## [EXTRACTED MATERIAL]
◇ ◇ ◇ ◇ ◇
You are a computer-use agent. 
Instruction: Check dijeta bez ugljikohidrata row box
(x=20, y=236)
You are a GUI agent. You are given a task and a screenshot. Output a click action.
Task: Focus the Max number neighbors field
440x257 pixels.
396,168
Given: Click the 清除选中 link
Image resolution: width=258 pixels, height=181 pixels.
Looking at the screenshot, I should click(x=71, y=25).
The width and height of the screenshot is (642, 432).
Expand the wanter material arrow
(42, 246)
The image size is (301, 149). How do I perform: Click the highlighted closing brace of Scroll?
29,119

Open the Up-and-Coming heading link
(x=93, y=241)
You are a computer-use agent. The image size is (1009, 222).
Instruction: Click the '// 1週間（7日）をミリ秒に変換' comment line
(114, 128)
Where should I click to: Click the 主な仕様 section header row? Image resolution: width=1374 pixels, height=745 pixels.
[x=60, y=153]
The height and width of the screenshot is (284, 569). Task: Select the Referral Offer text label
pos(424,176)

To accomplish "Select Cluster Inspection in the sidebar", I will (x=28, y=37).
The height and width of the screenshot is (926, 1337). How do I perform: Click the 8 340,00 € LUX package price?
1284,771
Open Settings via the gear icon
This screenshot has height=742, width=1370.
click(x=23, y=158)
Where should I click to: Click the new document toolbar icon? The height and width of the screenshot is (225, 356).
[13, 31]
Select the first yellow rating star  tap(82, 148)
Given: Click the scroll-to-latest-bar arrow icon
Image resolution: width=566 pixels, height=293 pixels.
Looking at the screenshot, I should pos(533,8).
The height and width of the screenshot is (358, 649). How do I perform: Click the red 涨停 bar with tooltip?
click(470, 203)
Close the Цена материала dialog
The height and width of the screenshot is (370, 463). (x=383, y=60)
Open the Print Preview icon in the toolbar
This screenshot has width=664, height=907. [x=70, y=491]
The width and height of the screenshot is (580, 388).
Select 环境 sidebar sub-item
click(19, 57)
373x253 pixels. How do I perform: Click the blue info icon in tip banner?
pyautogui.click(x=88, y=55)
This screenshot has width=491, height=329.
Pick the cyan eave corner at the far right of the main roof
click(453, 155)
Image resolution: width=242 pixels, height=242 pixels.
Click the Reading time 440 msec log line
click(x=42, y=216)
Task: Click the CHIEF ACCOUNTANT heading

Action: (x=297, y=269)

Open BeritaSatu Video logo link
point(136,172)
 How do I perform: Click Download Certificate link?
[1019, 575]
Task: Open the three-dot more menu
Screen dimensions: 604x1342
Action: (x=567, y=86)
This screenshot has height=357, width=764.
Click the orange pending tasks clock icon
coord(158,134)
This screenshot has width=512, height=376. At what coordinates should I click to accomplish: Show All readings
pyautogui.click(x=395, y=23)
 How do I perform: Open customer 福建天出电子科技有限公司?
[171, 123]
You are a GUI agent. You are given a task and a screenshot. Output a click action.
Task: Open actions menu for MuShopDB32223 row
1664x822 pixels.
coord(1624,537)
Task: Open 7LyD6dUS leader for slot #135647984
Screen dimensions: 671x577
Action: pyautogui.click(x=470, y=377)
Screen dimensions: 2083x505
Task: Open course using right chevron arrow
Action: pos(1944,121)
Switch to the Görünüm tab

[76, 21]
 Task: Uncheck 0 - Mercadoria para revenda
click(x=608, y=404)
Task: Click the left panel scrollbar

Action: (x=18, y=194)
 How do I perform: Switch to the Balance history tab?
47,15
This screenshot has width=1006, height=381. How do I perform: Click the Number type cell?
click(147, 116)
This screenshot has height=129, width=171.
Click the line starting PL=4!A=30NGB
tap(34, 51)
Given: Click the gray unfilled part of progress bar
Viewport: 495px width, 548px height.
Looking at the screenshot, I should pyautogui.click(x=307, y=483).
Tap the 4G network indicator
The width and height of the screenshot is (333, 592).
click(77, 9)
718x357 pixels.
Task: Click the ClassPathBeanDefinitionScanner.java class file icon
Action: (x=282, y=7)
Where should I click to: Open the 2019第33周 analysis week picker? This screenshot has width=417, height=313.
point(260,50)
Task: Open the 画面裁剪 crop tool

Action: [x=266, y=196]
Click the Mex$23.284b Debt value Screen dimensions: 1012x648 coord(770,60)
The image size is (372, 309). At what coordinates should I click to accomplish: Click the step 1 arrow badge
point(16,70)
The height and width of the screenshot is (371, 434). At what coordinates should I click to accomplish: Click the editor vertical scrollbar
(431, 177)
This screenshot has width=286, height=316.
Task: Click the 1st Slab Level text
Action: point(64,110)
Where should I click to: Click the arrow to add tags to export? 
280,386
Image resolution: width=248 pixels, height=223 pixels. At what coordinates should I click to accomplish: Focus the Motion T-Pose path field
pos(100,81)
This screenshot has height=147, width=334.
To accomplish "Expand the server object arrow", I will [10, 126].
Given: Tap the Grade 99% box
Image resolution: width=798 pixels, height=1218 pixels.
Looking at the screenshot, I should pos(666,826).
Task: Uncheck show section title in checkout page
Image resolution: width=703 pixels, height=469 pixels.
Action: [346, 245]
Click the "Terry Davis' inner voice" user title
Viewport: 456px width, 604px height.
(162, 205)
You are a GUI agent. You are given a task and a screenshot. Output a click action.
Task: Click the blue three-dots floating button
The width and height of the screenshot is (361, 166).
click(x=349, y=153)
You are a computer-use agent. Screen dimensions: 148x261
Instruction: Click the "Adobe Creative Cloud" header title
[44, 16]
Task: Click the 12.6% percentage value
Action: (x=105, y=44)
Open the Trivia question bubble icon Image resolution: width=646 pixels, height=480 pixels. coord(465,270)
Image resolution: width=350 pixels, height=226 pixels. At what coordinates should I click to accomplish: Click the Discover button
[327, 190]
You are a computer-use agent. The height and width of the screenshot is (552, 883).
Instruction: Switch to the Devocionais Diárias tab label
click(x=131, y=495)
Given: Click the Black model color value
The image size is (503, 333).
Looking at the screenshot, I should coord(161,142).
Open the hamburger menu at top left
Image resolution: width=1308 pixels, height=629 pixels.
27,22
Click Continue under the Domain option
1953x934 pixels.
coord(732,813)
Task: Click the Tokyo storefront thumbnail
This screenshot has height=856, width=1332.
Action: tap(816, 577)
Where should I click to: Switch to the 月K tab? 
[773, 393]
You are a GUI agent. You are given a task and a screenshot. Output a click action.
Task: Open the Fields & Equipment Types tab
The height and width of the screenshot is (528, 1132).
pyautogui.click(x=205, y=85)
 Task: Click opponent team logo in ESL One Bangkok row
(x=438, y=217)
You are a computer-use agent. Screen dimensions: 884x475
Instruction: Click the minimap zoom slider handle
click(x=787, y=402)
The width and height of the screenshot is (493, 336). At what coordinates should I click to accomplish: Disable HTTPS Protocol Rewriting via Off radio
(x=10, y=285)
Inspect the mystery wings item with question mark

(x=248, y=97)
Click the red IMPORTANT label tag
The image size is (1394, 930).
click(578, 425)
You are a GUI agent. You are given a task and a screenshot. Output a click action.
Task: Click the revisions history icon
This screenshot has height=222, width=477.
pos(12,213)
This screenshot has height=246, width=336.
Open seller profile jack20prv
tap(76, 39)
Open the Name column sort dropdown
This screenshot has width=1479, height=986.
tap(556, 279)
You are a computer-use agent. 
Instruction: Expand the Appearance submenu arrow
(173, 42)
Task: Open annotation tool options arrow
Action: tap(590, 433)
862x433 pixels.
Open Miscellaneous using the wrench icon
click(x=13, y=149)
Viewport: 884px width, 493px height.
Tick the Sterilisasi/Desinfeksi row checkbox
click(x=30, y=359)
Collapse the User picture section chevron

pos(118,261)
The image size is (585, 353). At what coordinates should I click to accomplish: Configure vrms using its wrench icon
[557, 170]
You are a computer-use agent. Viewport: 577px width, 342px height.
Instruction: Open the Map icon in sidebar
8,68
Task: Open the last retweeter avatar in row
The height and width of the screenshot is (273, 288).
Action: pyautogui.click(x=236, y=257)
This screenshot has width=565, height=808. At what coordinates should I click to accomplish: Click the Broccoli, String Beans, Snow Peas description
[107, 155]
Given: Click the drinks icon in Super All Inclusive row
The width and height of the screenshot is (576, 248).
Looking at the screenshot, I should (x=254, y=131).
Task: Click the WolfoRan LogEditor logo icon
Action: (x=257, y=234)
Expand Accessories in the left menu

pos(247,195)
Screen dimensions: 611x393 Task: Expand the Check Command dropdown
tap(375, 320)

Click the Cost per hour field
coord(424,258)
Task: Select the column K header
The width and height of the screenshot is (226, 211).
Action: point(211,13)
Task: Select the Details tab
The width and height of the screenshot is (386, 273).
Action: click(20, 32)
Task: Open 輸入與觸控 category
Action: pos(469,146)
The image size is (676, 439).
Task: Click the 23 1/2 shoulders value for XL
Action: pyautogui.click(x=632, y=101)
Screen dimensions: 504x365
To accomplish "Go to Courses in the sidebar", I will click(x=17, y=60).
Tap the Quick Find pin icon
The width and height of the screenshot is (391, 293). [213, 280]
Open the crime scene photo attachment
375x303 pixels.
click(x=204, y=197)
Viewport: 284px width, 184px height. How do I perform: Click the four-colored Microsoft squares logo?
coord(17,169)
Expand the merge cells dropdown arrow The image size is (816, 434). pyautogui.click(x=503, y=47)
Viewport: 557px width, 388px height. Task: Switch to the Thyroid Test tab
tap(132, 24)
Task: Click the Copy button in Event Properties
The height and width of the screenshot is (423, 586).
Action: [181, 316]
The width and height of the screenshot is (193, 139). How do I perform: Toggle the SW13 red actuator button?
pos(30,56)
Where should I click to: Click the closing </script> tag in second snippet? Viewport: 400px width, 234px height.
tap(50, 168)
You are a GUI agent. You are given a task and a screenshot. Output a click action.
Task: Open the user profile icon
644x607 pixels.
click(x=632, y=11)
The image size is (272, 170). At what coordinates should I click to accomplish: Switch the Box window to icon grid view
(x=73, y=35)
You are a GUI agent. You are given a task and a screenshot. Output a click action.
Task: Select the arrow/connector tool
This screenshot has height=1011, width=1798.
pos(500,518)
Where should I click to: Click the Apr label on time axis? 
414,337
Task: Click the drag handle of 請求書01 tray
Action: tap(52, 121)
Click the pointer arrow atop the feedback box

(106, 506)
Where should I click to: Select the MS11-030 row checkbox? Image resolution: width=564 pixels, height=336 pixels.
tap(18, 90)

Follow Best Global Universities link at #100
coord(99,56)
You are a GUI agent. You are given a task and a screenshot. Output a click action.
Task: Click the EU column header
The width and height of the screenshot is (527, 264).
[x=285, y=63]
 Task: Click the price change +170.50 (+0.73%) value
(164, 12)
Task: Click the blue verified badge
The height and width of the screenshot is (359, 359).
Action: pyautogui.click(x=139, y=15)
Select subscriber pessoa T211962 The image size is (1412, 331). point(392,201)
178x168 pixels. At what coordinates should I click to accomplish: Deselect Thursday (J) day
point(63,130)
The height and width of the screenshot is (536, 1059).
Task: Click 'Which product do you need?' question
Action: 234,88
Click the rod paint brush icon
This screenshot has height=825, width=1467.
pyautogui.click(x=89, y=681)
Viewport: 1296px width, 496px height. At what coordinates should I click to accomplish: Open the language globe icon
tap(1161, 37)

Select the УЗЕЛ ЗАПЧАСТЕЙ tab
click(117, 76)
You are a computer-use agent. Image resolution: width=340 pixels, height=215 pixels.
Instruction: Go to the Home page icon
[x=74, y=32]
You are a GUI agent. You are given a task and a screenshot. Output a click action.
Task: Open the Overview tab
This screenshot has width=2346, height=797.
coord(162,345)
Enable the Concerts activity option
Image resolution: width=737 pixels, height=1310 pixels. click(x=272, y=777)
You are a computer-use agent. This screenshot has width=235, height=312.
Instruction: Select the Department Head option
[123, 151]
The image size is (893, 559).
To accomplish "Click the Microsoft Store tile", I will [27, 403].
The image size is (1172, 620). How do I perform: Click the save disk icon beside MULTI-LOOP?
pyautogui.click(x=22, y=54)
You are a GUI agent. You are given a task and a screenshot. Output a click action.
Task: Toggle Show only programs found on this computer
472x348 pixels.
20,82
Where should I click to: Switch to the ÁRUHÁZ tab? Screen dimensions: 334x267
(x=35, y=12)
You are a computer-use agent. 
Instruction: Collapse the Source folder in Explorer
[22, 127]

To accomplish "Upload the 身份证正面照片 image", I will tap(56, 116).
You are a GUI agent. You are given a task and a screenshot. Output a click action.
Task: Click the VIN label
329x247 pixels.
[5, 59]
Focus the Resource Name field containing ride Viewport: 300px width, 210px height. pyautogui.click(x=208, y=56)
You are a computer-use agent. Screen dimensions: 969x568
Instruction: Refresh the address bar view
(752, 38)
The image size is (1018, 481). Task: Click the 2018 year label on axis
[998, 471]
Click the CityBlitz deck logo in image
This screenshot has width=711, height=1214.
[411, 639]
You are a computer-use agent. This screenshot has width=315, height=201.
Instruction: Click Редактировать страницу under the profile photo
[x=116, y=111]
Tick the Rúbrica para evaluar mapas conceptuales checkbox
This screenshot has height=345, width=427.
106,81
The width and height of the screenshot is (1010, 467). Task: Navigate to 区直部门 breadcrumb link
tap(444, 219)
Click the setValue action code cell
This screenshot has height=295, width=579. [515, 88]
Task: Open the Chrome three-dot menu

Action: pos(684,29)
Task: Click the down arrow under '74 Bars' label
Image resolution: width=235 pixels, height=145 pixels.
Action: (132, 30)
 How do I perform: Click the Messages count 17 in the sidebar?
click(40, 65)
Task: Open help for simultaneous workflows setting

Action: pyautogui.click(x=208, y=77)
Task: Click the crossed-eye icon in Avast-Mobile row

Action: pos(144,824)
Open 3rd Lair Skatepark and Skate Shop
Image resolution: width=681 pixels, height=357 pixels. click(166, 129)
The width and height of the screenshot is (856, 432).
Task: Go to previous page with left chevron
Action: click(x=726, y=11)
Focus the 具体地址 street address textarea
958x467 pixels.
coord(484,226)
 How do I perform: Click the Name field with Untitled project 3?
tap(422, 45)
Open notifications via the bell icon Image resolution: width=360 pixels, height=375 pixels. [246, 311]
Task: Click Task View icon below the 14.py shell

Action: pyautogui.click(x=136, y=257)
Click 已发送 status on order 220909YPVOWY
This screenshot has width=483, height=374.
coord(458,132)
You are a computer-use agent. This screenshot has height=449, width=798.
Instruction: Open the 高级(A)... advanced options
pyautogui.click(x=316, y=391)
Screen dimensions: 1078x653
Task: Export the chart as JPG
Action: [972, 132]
◇ ◇ ◇ ◇ ◇
## [PROBLEM DESCRIPTION]
Number of lines in the listing above that include "column": state it and nothing else.

## [WRITTEN SOLUTION]
3